---------- Textauszug ----------

Das ganze Dilemma wurzelt offenbar in einem grundlegenden, aber wissenschaftlich belegten Widerspruch: Der tolerante, fürsorgliche Mann, mit dem wir zusammenleben wollen, ist nicht der Mann, mit dem wir schlafen wollen - und umgekehrt. In weiblichen erotischen Fantasien darf deshalb auch irgend ein dahergelaufener Typ mit dreckigen Stiefeln über den frisch gewischten Boden pflügen und das Geschirr beiseitefegen, um die Frau auf dem Küchentisch zu beglücken. Während sie es in der Realität bereits als Provokation empfindet, wenn ihr Partner auf den Teppich krümelt und die benutzte Kaffeetasse in der Spüle abstellt.

Aus männlicher Perspektive ist die Situation nicht weniger paradox. Zwar findet er es durchaus befreiend, wenn seine Frau mit dem Bohrer umgehen kann und ihr Kosmetikregal mal eben selbst in die Wand dübelt. Nur nicht sehr beflügelnd für seine Libido. Willkommen im 21. Jahrhundert? Fehlanzeige - die Triebe wohnen nach wie vor in Neandertal, dritte Höhle links.

---------- Einträge ----------

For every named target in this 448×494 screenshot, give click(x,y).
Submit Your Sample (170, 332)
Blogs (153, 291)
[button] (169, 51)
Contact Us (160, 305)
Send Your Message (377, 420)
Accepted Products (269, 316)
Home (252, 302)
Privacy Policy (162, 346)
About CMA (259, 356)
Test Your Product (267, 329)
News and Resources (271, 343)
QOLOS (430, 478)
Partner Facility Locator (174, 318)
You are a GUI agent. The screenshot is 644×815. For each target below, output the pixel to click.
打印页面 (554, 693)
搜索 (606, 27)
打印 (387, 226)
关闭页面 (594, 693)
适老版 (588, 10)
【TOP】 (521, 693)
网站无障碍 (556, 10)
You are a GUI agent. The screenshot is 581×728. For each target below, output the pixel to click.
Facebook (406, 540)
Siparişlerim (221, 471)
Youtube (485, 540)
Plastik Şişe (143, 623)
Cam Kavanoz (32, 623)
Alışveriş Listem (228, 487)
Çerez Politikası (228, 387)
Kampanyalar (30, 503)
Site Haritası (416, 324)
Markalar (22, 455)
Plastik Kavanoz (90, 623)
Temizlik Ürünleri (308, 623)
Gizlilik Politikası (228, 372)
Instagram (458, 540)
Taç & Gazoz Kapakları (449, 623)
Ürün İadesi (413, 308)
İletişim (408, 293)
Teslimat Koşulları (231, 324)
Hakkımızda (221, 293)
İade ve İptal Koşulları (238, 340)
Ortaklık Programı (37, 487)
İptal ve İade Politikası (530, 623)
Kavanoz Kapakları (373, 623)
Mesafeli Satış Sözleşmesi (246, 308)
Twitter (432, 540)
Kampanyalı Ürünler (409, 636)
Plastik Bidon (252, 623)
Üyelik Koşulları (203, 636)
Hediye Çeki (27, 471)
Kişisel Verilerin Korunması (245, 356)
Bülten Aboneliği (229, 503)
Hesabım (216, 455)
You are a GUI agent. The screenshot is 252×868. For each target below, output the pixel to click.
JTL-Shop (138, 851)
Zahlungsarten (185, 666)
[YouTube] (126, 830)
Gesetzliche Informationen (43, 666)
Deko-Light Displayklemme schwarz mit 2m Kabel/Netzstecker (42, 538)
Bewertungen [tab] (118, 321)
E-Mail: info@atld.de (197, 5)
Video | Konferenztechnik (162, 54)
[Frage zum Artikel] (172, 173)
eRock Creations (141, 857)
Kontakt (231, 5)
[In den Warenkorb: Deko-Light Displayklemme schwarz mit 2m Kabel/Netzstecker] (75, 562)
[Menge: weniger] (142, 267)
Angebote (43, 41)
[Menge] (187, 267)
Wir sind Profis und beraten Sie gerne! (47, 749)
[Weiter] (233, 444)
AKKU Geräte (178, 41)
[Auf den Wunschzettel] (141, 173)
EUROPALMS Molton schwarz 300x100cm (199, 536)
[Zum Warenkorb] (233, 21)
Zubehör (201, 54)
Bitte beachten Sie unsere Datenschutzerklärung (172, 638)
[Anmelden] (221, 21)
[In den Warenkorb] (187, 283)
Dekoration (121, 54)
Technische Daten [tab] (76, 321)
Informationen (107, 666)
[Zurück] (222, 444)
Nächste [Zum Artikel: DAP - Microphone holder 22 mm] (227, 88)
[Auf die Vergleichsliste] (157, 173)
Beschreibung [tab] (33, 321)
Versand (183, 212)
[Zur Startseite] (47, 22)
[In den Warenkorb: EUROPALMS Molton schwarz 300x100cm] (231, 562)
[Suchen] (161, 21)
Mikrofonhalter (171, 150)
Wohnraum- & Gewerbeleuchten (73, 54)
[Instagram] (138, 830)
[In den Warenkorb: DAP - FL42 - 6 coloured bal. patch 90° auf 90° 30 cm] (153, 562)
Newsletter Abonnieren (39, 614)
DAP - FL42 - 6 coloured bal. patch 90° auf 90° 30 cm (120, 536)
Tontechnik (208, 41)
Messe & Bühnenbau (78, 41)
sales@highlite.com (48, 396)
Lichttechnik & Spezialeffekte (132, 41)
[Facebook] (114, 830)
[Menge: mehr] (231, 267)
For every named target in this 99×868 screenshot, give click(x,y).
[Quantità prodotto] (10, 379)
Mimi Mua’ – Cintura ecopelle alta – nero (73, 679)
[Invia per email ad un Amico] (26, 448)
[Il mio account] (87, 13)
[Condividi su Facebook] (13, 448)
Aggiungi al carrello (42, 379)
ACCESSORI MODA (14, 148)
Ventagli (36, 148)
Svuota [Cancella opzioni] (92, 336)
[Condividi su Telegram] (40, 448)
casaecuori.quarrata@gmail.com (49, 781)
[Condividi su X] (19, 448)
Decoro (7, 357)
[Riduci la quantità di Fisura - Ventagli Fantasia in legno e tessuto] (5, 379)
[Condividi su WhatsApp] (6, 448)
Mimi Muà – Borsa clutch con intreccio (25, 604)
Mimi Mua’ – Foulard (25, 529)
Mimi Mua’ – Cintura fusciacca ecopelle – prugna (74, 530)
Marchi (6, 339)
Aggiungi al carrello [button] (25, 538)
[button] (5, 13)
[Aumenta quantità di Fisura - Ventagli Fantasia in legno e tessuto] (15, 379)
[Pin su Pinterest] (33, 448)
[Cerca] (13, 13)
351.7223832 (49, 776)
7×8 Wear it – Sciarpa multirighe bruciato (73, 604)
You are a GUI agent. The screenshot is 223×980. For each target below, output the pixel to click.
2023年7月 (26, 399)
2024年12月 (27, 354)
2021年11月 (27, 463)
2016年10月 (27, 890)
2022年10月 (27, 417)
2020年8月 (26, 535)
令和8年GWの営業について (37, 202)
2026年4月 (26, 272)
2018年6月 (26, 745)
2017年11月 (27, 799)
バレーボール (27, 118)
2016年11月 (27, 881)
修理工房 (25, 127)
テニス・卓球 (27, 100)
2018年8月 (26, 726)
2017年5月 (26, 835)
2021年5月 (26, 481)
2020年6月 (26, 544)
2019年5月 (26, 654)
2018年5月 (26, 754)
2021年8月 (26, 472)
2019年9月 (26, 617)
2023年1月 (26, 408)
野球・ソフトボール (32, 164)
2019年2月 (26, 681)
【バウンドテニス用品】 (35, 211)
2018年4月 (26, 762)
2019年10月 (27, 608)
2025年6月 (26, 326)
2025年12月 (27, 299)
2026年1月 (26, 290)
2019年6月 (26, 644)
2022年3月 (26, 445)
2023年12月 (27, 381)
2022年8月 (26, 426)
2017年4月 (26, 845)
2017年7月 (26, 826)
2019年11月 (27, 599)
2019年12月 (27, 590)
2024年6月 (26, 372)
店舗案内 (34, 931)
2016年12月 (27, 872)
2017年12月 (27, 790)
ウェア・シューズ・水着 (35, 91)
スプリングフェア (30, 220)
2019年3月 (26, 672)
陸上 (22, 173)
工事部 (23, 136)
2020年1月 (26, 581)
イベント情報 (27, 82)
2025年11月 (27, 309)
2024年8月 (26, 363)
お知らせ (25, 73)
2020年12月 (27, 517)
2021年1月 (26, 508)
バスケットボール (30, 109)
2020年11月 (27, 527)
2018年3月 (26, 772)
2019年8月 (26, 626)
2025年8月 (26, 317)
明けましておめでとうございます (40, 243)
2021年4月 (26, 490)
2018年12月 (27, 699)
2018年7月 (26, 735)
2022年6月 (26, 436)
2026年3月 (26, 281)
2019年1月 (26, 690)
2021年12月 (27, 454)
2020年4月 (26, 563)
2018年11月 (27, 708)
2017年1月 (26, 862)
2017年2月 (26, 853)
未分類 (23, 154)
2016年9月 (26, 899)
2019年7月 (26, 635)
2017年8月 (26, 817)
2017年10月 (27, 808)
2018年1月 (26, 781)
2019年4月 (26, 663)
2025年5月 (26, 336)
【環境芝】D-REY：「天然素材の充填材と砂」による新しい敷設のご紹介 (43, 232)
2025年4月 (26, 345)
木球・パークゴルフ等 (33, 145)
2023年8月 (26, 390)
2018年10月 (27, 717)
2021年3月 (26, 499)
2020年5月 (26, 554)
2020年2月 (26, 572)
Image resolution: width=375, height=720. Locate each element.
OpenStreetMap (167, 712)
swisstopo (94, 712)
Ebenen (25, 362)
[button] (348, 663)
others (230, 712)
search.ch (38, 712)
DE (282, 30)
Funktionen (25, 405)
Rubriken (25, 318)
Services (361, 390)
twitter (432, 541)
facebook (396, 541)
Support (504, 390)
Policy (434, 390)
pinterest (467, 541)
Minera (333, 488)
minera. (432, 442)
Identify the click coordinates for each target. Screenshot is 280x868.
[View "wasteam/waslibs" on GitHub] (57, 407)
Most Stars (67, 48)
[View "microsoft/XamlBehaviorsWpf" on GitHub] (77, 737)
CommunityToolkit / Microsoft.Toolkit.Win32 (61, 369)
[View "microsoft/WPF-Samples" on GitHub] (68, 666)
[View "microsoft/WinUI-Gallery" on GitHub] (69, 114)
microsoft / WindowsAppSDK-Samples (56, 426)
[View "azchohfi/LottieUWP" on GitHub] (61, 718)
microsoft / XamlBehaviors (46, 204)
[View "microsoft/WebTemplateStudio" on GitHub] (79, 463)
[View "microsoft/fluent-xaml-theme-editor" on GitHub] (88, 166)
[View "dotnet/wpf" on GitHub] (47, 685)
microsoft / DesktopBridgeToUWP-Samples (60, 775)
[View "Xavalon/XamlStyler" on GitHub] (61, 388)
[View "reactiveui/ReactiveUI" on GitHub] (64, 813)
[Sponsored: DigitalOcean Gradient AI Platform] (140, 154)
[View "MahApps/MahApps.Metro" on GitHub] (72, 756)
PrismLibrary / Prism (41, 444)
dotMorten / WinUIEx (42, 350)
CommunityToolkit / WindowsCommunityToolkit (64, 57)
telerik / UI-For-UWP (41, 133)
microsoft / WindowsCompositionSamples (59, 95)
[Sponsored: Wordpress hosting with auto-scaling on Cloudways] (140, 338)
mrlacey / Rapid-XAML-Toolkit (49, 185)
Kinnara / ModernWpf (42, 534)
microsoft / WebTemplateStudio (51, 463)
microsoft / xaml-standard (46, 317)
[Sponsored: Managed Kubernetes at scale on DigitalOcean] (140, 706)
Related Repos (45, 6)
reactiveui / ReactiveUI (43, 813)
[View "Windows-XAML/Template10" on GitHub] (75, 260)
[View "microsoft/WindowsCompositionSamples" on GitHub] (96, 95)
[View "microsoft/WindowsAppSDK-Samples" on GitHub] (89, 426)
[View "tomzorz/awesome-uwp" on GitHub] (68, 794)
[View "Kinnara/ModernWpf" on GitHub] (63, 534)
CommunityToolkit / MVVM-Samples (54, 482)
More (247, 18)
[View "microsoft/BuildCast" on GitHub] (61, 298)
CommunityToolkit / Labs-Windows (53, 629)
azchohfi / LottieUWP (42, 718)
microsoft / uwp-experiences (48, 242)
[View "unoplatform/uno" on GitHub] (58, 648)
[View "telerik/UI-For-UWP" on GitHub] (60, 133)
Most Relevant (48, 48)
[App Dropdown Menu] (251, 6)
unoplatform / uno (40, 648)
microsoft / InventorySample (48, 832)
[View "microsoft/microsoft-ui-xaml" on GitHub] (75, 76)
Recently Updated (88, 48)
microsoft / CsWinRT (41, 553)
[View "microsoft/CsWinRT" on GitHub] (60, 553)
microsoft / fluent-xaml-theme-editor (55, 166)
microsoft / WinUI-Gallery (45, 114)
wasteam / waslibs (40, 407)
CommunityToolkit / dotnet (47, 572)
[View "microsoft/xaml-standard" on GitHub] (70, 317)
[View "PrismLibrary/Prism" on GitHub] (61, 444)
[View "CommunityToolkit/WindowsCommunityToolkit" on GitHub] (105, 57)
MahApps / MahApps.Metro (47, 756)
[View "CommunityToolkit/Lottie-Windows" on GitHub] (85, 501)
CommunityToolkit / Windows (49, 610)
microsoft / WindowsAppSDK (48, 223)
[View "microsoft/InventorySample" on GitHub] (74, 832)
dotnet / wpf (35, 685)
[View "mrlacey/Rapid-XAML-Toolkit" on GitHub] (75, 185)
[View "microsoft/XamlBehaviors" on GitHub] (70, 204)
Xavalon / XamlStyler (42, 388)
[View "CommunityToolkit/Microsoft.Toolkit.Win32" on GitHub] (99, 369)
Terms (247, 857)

----------

Schriftliche Aufgabe 1:
Beantworte diese Fragen zum Text über Begehren und Partnerschaft:
(a) Was darf ein dahergelaufener Typ mit dreckigen Stiefeln in weiblichen erotischen Fantasien tun?
(b) Welches Verhalten des Partners empfindet die Frau in der Realität bereits als Provokation?
(c) Wo wohnen die Triebe nach wie vor?
Schriftliche Aufgabe 2:
Knüpfe an den Text über Begehren und Partnerschaft an und schreibe ihn nach seinem letzten Satz weiter.

Lösung 1:
(a) Er darf über den frisch gewischten Boden pflügen und das Geschirr beiseitefegen, um die Frau auf dem Küchentisch zu beglücken.
(b) Dass er auf den Teppich krümelt und die benutzte Kaffeetasse in der Spüle abstellt.
(c) In Neandertal, dritte Höhle links.

Lösung 2:
Natürlich schätzen Männer eine verlässliche, selbstbewusste Partnerin an ihrer Seite, die einem ernstzunehmenden Job nachgeht. Andererseits passt das schlecht zu dem Selbstbild vom Ernährer und Entscheider, das ja trotz Gleichberechtigung nicht einfach aufhört zu existieren. Diese Zweifel verunsichern viele Männer, auch in ihrer Rolle als Liebhaber.

Einer muss die Führung übernehmen

So berichtet Lori Gottlieb von einer Klientin, die ihren Mann ermuntert habe, beim Sex energischer, ja, grober vorzugehen. Das Ergebnis sei unfreiwillig komisch gewesen. "Er versuchte sein Bestes, aber er war dabei so ... vorsichtig", erzählt sie. Sie wolle aber nicht, dass er ständig frage, ob das noch okay für sie sei - denn genau darum gehe es ja: "Ich will, dass er sich eben nicht darum kümmert, ob ich mich gut fühle. Dass er einmal nicht der gute Ehemann ist - sondern die Führung übernimmt." Da soll noch einer mitkommen.

War sie nicht diejenige, die ihm bei jeder Gelegenheit klarmachte, dass sie ihm ebenbürtig ist? Woher nun der Wunsch, sich zu unterwerfen? Die Antwort darauf ist einfach: Gerade weil sie ihm im Alltag nicht unterlegen ist, gönnt sie sich dieses Spiel nun im Bett.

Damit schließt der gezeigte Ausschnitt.